Mungkin memang negara kita tercinta ini masih pada level membentuk label, branding, yang sesuai dengan kepentingan banyak pihak. Sedang mencari-cari jati diri, ibarat anak usia pra puber. Agama masih dianggap sebagai label yang digdaya, maka itu Indonesia sering mengklaim diri sebagai negara dengan pemeluk muslim mayoritas, negara dengan kebebasan beragama dimana setiap agama mendapatkan hari liburnya. Negara dengan sila pertama Ketuhanan Yang Maha Esa. Semua simbol itu adalah usaha keras pemerintah untuk menegaskan bahwa Indonesia adalah negara dengan pemeluk agama yang kuat. Branding macam ini bisa jadi bertujuan untuk menggandeng sesama agama berkembang lain yang juga punya filosofi sama, yaitu mengukuhkan label agama.

Mengenai apakah ajaran agama yang baik itu diimplementasikan juga oleh pemerintah dan rakyatnya, itu utusan belakangan.
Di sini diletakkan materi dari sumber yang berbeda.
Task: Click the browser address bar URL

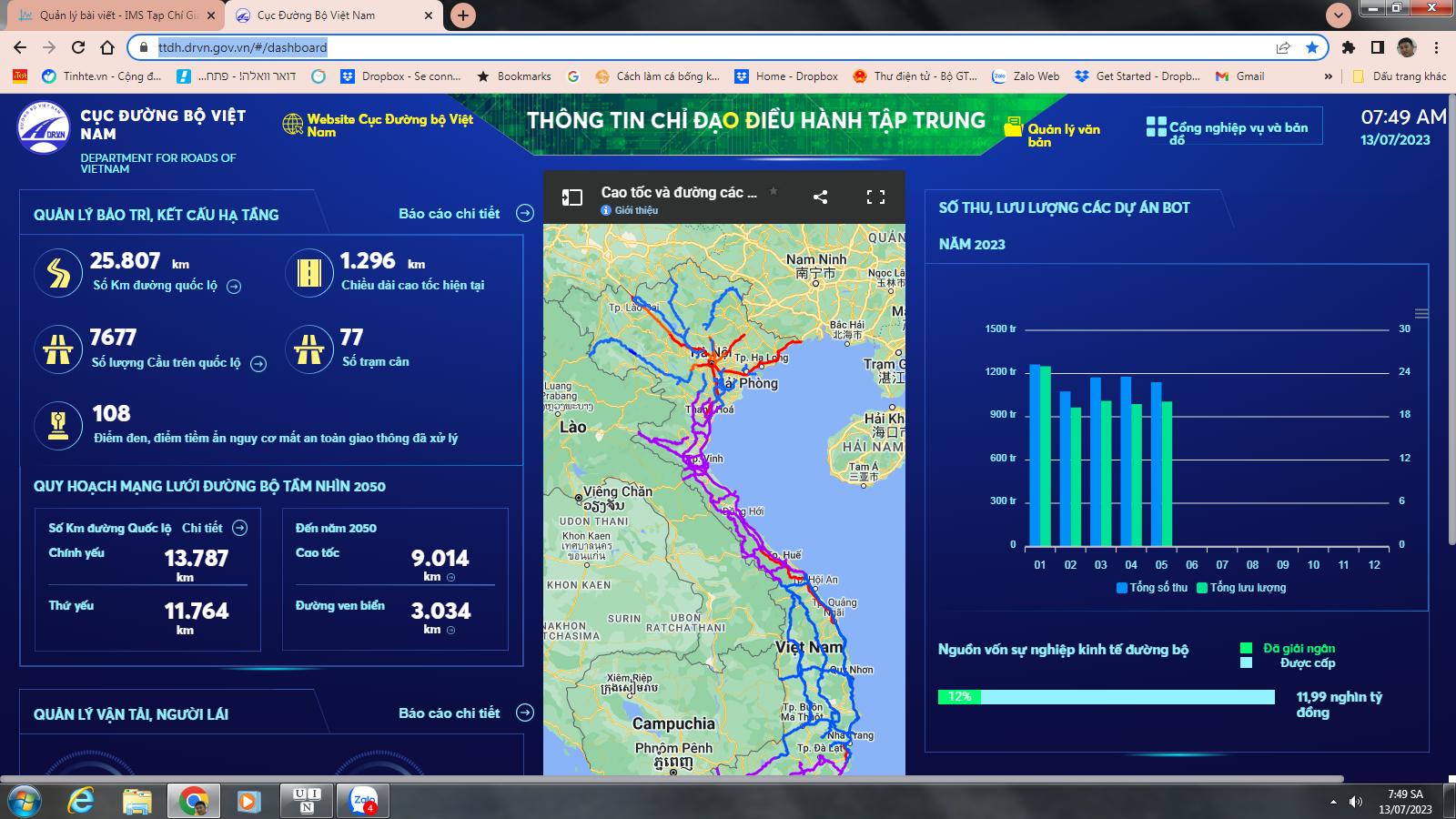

Mengenai apakah korupsi, pembunuhan, penipuan, fitnah, iri, dengki, sirik, musrik, masih merajalela di tengah label agama, itu nomor ke sekian. Yang penting branding dan label dulu. Padahal keduanya tidak selamanya menang di tataran politik internasional.

Ah sudahlah, saya capai bicara soal fakta yang menyedihkan ini. Sebab saya sendiri pun juga masih belum mengimplementasikan ajaran agama saya. Walau saya tak terlalu pusing dengan label...Capek ah ngetik...silakan dilanjutkan yang mau...hehehe.
Wong tulisan ini cuma berawal dari status iseng...kekekekekekek!